[Records from a data collection]
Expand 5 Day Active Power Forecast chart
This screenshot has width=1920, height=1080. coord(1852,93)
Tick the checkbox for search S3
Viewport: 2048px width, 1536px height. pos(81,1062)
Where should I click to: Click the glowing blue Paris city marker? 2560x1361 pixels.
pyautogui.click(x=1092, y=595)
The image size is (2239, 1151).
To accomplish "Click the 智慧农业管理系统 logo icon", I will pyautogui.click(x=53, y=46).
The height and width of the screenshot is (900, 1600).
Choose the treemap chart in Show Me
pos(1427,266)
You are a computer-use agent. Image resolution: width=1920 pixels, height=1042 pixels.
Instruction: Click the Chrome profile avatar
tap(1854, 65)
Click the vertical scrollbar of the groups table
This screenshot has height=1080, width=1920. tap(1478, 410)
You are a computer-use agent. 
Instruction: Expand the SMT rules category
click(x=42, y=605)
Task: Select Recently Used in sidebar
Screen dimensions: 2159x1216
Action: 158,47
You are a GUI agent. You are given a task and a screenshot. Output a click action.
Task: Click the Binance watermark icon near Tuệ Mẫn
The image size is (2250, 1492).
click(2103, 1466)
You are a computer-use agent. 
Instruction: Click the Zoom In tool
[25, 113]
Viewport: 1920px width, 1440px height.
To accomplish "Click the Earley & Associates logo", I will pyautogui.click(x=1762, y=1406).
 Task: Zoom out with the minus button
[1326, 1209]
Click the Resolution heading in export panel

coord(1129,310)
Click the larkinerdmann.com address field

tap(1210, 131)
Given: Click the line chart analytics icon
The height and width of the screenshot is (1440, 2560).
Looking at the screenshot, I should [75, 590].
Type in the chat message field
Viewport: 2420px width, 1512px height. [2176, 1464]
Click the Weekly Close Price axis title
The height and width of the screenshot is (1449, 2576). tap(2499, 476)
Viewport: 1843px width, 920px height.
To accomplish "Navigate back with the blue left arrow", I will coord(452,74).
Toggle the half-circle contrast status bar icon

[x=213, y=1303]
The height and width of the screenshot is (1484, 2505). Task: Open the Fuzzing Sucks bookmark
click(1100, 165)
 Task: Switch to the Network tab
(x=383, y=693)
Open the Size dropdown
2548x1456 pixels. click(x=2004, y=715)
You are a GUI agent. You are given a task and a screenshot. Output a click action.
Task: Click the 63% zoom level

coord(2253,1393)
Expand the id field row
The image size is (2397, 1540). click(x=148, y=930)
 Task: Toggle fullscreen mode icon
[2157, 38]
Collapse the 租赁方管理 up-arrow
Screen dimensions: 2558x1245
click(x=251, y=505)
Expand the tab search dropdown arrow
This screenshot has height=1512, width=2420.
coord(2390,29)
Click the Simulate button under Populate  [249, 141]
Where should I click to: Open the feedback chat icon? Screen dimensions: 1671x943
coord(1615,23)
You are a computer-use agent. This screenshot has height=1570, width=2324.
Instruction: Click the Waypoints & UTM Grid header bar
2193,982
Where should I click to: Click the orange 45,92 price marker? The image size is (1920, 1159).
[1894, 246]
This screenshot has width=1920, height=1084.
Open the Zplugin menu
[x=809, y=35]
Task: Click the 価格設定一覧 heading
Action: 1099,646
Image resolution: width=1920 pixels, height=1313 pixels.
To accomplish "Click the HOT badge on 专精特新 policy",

## EXERCISE DETAILS
If a line above includes the word "computer", count it; then give the final number by itself.

## RESPONSE BOX
4